Nothing is needed except the lines below that run from the one with "This screenshot has width=934, height=676." through the one with "1000x531 pixels.", repeated exactly.

Dataset extract —
========

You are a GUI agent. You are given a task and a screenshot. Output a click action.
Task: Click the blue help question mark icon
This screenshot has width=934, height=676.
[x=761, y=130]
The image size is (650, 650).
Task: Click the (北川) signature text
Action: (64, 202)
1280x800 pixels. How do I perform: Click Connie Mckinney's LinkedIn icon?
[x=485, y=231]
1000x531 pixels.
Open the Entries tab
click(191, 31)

========

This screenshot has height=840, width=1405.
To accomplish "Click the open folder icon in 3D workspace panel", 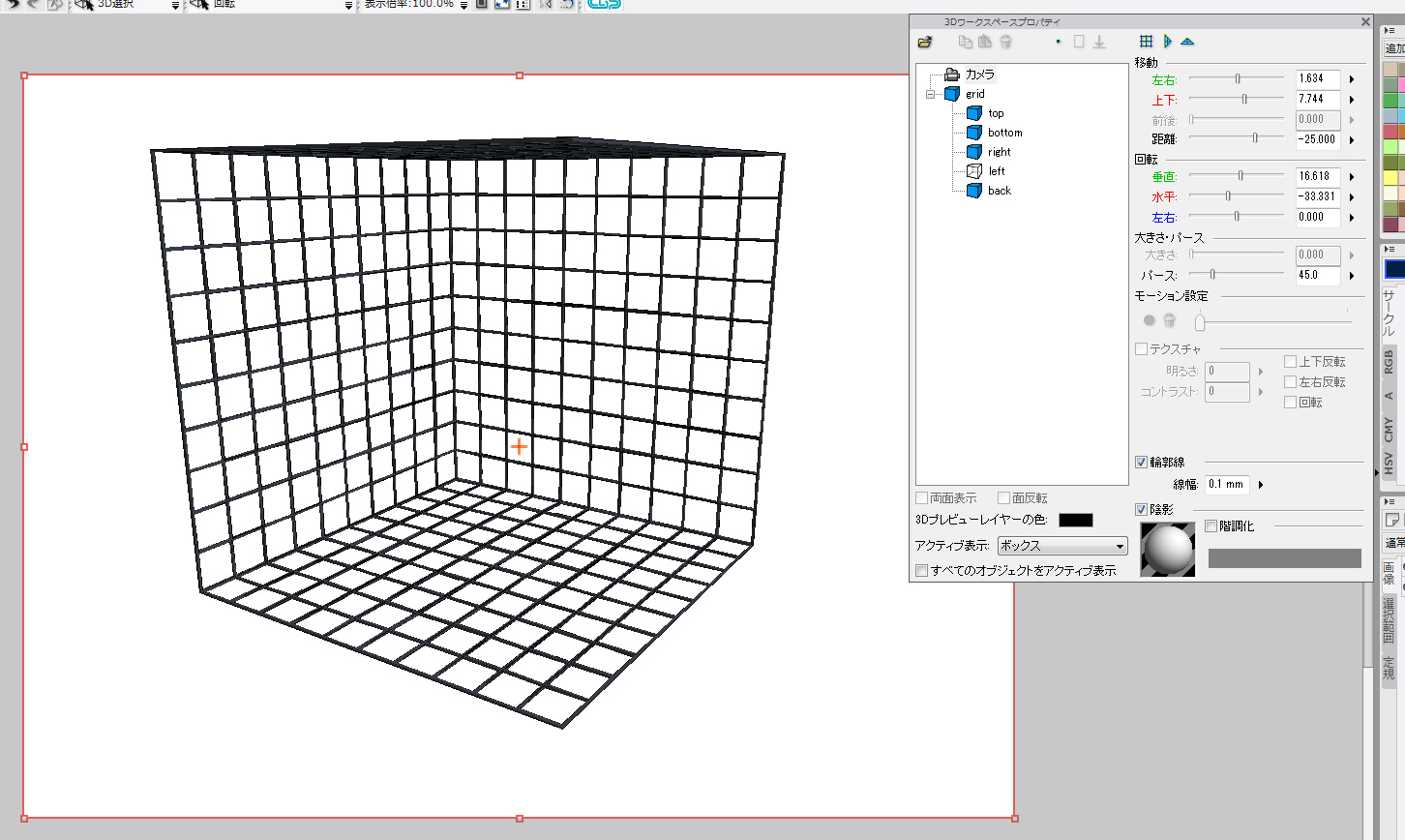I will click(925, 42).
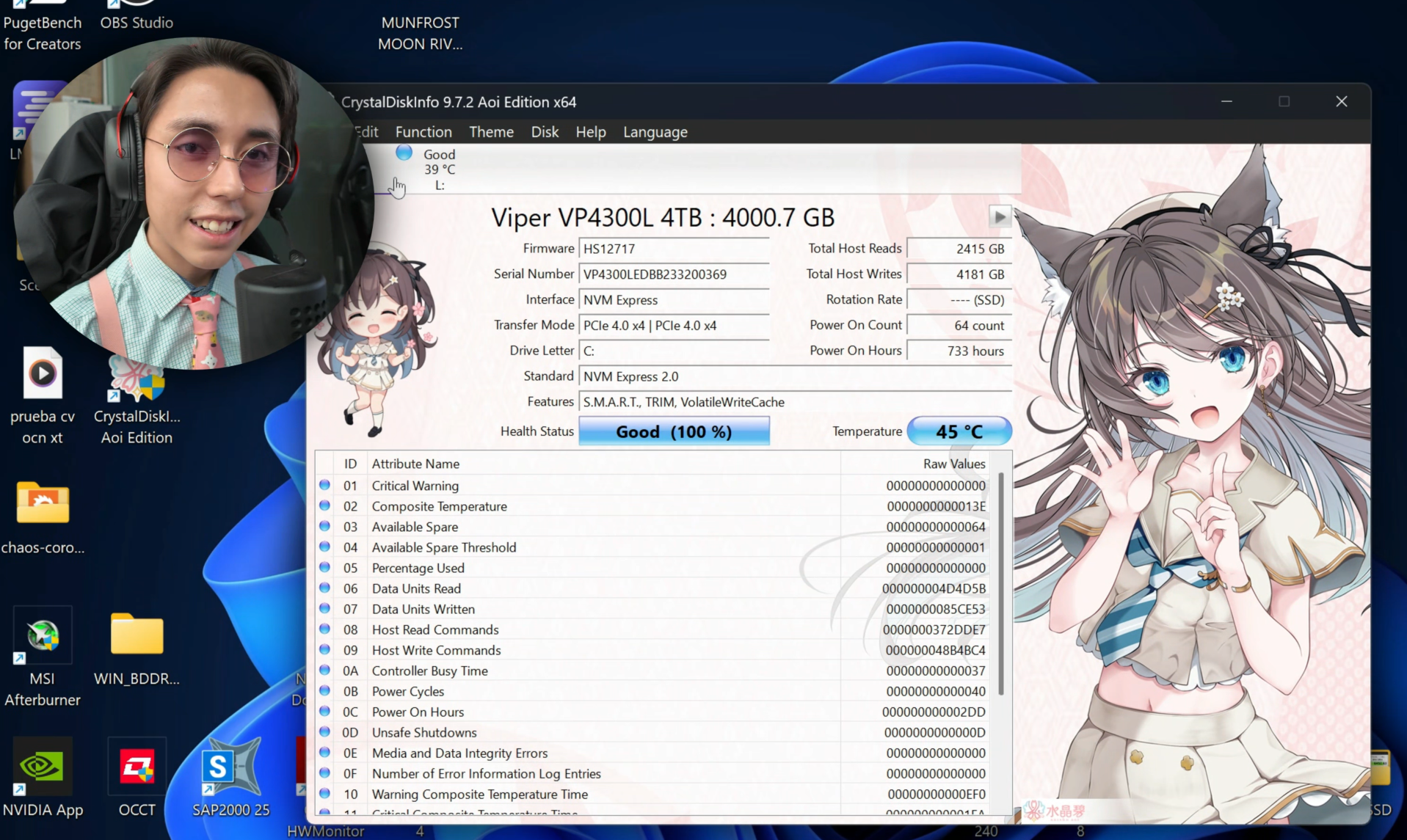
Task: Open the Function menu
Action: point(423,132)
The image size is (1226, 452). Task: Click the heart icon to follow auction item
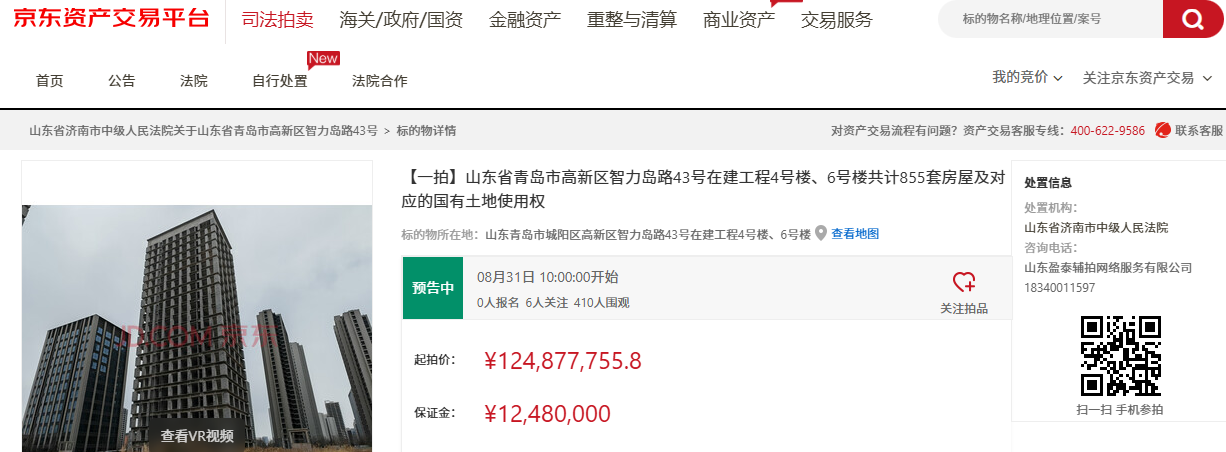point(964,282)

========

Expected output —
This screenshot has width=934, height=676.
[x=761, y=130]
The image size is (650, 650).
Task: Click the (北川) signature text
Action: (64, 202)
1280x800 pixels. How do I perform: Click Connie Mckinney's LinkedIn icon?
[x=485, y=231]
1000x531 pixels.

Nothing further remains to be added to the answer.